(Beginning of MATERIAL FOR THE TASK)

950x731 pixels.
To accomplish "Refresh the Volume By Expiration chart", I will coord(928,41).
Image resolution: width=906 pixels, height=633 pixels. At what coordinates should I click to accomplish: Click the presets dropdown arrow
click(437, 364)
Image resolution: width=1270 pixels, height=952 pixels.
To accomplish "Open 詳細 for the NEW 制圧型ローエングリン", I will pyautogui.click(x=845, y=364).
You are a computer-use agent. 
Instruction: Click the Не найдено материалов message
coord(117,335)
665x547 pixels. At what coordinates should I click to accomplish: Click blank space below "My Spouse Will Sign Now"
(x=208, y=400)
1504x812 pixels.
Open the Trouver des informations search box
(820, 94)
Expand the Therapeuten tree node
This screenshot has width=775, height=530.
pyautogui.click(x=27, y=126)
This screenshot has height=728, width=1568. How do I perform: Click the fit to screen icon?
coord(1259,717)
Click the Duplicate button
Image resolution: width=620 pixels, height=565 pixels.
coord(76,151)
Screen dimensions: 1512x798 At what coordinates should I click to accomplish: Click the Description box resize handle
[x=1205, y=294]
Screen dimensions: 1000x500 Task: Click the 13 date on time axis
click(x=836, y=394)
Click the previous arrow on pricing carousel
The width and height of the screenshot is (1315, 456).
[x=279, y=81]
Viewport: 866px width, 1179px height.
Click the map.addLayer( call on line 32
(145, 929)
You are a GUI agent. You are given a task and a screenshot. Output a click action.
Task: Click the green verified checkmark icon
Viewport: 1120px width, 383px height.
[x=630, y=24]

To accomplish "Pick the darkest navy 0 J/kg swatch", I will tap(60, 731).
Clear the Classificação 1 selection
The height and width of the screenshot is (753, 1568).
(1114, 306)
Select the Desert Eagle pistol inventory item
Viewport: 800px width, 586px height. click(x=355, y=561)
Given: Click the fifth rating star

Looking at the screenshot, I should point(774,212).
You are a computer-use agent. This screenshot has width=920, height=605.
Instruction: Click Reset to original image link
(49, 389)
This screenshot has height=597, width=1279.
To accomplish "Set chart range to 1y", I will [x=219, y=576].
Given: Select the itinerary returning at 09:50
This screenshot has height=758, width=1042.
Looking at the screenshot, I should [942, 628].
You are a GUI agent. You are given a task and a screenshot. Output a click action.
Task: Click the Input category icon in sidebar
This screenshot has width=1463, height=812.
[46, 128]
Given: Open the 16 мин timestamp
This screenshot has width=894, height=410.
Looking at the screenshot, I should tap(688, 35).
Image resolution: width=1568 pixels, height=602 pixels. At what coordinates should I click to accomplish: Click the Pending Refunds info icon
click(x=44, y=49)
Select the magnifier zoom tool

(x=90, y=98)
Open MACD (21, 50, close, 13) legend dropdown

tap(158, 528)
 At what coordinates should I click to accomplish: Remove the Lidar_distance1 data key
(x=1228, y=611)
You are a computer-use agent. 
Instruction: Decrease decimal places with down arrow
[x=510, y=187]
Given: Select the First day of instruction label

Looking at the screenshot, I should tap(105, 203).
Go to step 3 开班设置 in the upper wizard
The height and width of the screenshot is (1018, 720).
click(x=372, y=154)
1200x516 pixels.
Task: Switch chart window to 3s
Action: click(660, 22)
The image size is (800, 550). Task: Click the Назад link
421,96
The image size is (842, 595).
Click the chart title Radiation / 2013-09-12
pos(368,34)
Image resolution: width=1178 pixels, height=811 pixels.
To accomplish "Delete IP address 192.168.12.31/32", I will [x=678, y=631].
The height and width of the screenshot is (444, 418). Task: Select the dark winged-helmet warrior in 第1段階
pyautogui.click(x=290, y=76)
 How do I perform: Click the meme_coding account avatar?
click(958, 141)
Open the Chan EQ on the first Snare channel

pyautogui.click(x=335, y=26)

(End of MATERIAL FOR THE TASK)

## ABOUT THIS TASK
Restate the whole of the data exactly.

## EXERCISE ANSWER
950x731 pixels.
To accomplish "Refresh the Volume By Expiration chart", I will coord(928,41).
Image resolution: width=906 pixels, height=633 pixels. At what coordinates should I click to accomplish: Click the presets dropdown arrow
click(437, 364)
Image resolution: width=1270 pixels, height=952 pixels.
To accomplish "Open 詳細 for the NEW 制圧型ローエングリン", I will pyautogui.click(x=845, y=364).
You are a computer-use agent. 
Instruction: Click the Не найдено материалов message
coord(117,335)
665x547 pixels. At what coordinates should I click to accomplish: Click blank space below "My Spouse Will Sign Now"
(x=208, y=400)
1504x812 pixels.
Open the Trouver des informations search box
(820, 94)
Expand the Therapeuten tree node
This screenshot has width=775, height=530.
pyautogui.click(x=27, y=126)
This screenshot has height=728, width=1568. How do I perform: Click the fit to screen icon?
coord(1259,717)
Click the Duplicate button
Image resolution: width=620 pixels, height=565 pixels.
coord(76,151)
Screen dimensions: 1512x798 At what coordinates should I click to accomplish: Click the Description box resize handle
[x=1205, y=294]
Screen dimensions: 1000x500 Task: Click the 13 date on time axis
click(x=836, y=394)
Click the previous arrow on pricing carousel
The width and height of the screenshot is (1315, 456).
[x=279, y=81]
Viewport: 866px width, 1179px height.
Click the map.addLayer( call on line 32
(145, 929)
You are a GUI agent. You are given a task and a screenshot. Output a click action.
Task: Click the green verified checkmark icon
Viewport: 1120px width, 383px height.
[x=630, y=24]

To accomplish "Pick the darkest navy 0 J/kg swatch", I will tap(60, 731).
Clear the Classificação 1 selection
The height and width of the screenshot is (753, 1568).
(1114, 306)
Select the Desert Eagle pistol inventory item
Viewport: 800px width, 586px height. click(x=355, y=561)
Given: Click the fifth rating star

Looking at the screenshot, I should point(774,212).
You are a computer-use agent. This screenshot has width=920, height=605.
Instruction: Click Reset to original image link
(49, 389)
This screenshot has height=597, width=1279.
To accomplish "Set chart range to 1y", I will [x=219, y=576].
Given: Select the itinerary returning at 09:50
This screenshot has height=758, width=1042.
Looking at the screenshot, I should [942, 628].
You are a GUI agent. You are given a task and a screenshot. Output a click action.
Task: Click the Input category icon in sidebar
This screenshot has width=1463, height=812.
[46, 128]
Given: Open the 16 мин timestamp
This screenshot has width=894, height=410.
Looking at the screenshot, I should tap(688, 35).
Image resolution: width=1568 pixels, height=602 pixels. At what coordinates should I click to accomplish: Click the Pending Refunds info icon
click(x=44, y=49)
Select the magnifier zoom tool

(x=90, y=98)
Open MACD (21, 50, close, 13) legend dropdown

tap(158, 528)
 At what coordinates should I click to accomplish: Remove the Lidar_distance1 data key
(x=1228, y=611)
You are a computer-use agent. 
Instruction: Decrease decimal places with down arrow
[x=510, y=187]
Given: Select the First day of instruction label

Looking at the screenshot, I should tap(105, 203).
Go to step 3 开班设置 in the upper wizard
The height and width of the screenshot is (1018, 720).
click(x=372, y=154)
1200x516 pixels.
Task: Switch chart window to 3s
Action: click(660, 22)
The image size is (800, 550). Task: Click the Назад link
421,96
The image size is (842, 595).
Click the chart title Radiation / 2013-09-12
pos(368,34)
Image resolution: width=1178 pixels, height=811 pixels.
To accomplish "Delete IP address 192.168.12.31/32", I will [x=678, y=631].
The height and width of the screenshot is (444, 418). Task: Select the dark winged-helmet warrior in 第1段階
pyautogui.click(x=290, y=76)
 How do I perform: Click the meme_coding account avatar?
click(958, 141)
Open the Chan EQ on the first Snare channel

pyautogui.click(x=335, y=26)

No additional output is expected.